How to complete this task:
Only the lines from the one that contains "How do I perform: Click" through the end of the entries, both included, should be transcribed, exactly and without pictures.
***** Provided material
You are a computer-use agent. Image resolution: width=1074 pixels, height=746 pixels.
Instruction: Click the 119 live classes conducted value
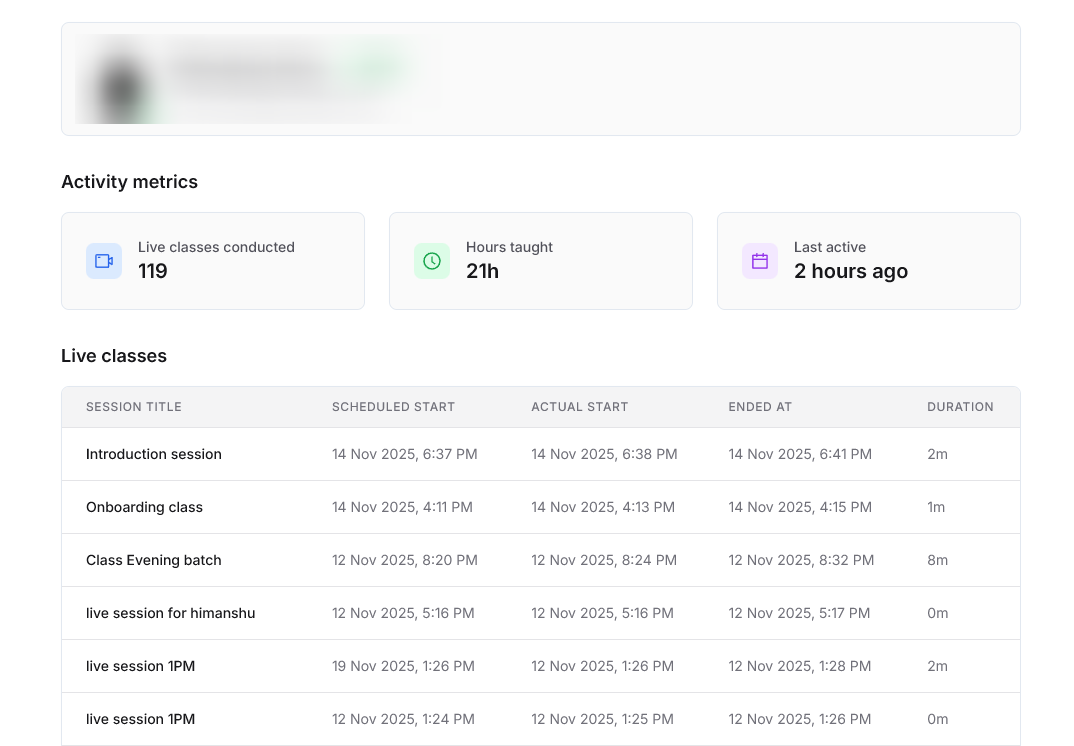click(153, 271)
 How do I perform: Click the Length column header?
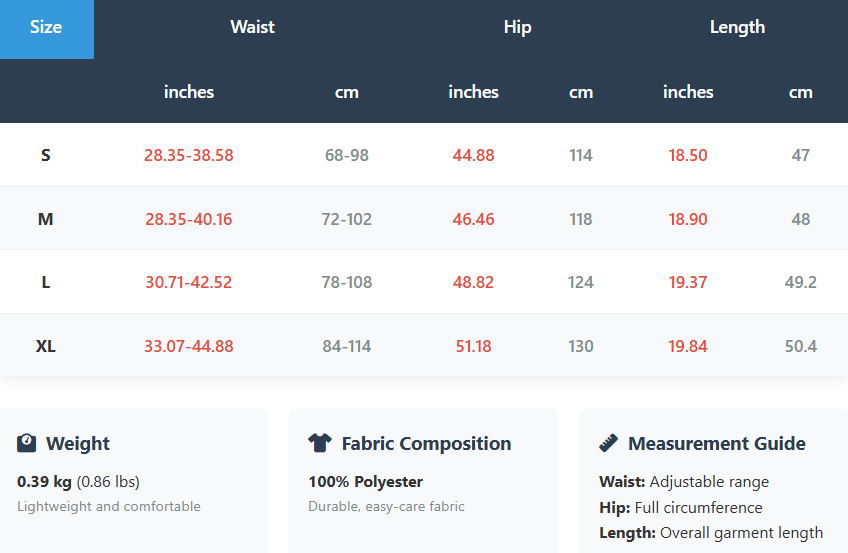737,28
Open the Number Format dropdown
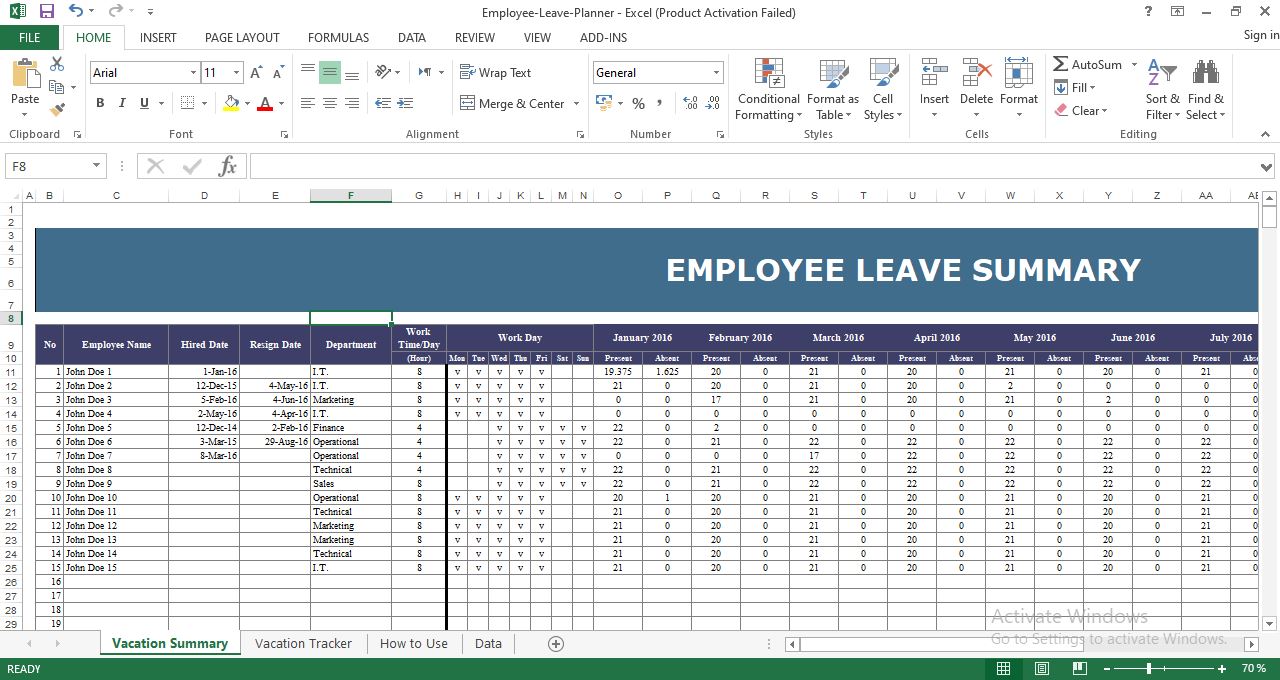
**********
Completed exercise:
 How do I perform: Click the Length column header?
737,28
Open the Number Format dropdown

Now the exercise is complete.